Finalmente possono stare in un bel prato a giocare. Un gruppo di bambini e bambine al centro di un prato illuminato dal sole. Si tengono per mano e stanno compiendo un girotondo. Le bambine indossano vesti leggere e dai colori sgargianti. Al centro del dipinto un grande albero dai rami contorti. Inoltre, altri alberi in fiore circondano il loro gioco. In primo piano, siedono due di loro, assorti in un altro gioco. Il sole filtra tra le foglie e illumina a tratti l’erba in primo piano. Sul fondo, invece, il prato è in piena luce. L’orizzonte è chiuso dalle colline che si alzano verso il cielo nel quale corrono piccole nubi bianche. La scena è ambientata nel prato verde, rigoglioso, luminoso, vicino casa di Giuseppe, che ferma con tanti fili di colore quella bella luce di primavera, con i suoi colori tenui e luminosi, in un girotondo … e sì, perché anche la cornice del quadro è un cerchio dorato!

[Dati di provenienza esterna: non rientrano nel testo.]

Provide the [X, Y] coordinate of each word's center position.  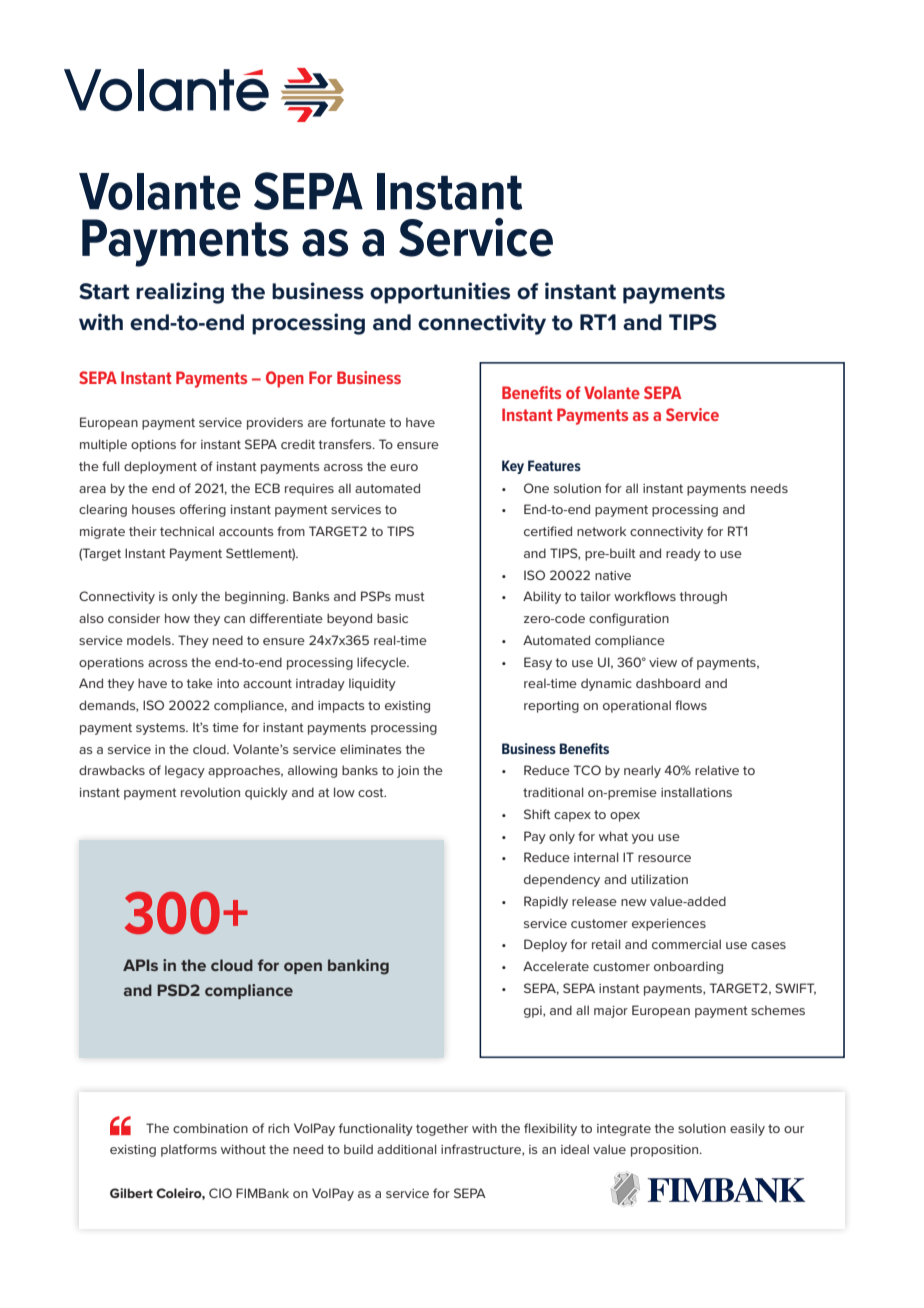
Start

Lei è Luce! Mi direte: lei chi? Ci sono tanti rettangolini colorati! Ma se osserverete con attenzione, scoprirete la sagoma di Luce. Ha solo otto anni e come tutte le bambine e i bambini della sua età è sempre in movimento. Caso vuole che Giacomo, il papà di Luce, amasse il movimento più di ogni altra cosa e fosse capace di raccontarlo persino in pittura. Ecco quindi Luce che corre sul balcone di casa, e uno, tre, dieci stivaletti neri in movimento! Parliamo di Futurismo, ovviamente, e l’opera è esposta al Museo del Novecento di Milano.
Loro si chiamano Centa e Maria, e il titolo del dipinto che le rappresenta calza a pennello con questo lunedì mattina: “Chiusi fuori di scuola”. Si trovano in una piccola sala all’ultimo piano della Pinacoteca Ambrosiana, assieme ad altri meravigliosi ritratti e dipinti di fine Ottocento. Il Museo a breve riaprirà e spero di portarvi presto, ma le scuole resteranno chiuse per una settimana.
La piccola Centa non sembra annoiata, ma Maria sembra annoiarsi. Come trascorrerete le vostre giornate bambini? Un suggerimento: provate a guardare un bel libro d’arte, prendete fogli, pastelli e materiale da riciclo e, perchè no, allestite un piccolo museo in casa.